Приближалось время ярмарки, купцы и ремесленники стали съезжаться загодя, чтобы занять самые выгодные места. Прибывала и знать с домочадцами и свитой, и я строго следил, чтобы Бэртрада не отдавала предпочтения ни одной из групп местных дворян.
Среди приглашенных были столь важные и родовитые владельцы поместий, как лорд Уильям д’Обиньи, семейство де Кларов, могущественные Ридверсы, приехал и мой шериф де Чени. Вслед за ними явились и все епископы Восточной Англии — Тэтфордский, Нориджский и Илийский. Все это были люди влиятельные, понимавшие толк в политике, и немудрено, что между здравицами в честь королевского дома шли разговоры о том, что грядет, если, не приведи Господь, короля Генриха не станет.

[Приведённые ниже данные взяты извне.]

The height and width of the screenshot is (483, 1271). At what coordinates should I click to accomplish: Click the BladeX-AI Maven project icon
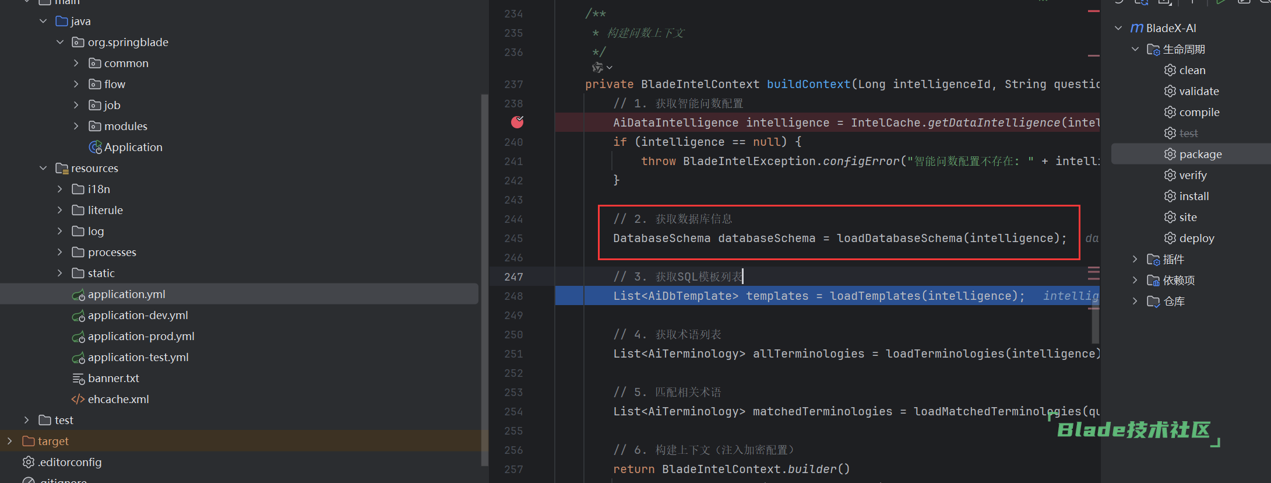[1136, 28]
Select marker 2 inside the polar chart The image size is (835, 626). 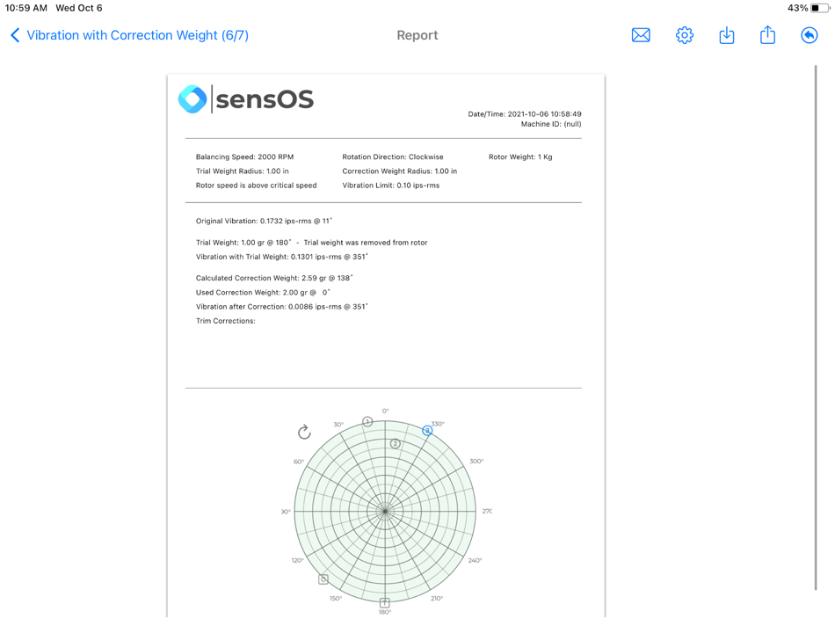[396, 445]
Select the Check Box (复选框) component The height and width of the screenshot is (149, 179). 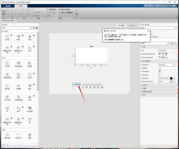tap(7, 86)
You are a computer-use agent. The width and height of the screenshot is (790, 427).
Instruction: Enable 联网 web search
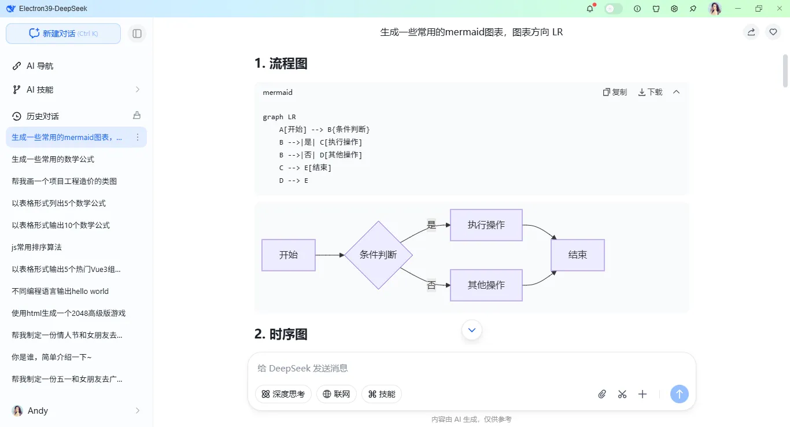(x=336, y=394)
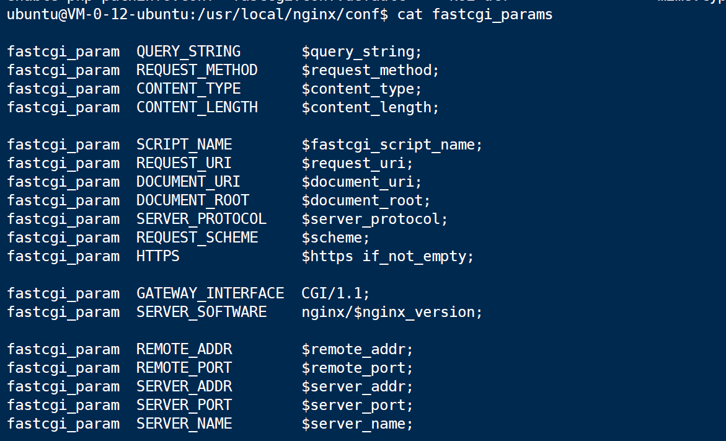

И удивительное дело — все эти вечно грызущиеся между собой лорды и их жены сошлись во мнении, что ни Матильда, ни Теобальд Блуа не смогут подолгу оставаться в Англии, а значит, в страну будет назначен наместник. Никто не сомневался, что при Матильде править Англией будет ее брат Роберт Глочестер. Если же, вопреки воле короля, корона перейдет к Теобальду, наместником станет Стефан Блуа, граф Мортэн. И хотя заведомо было ясно, что Стефан более воин и охотник, нежели правитель, однако в Дэнло, где он владел манорами, многие поддерживали графа Мортэна, а следовательно, и Теобальда.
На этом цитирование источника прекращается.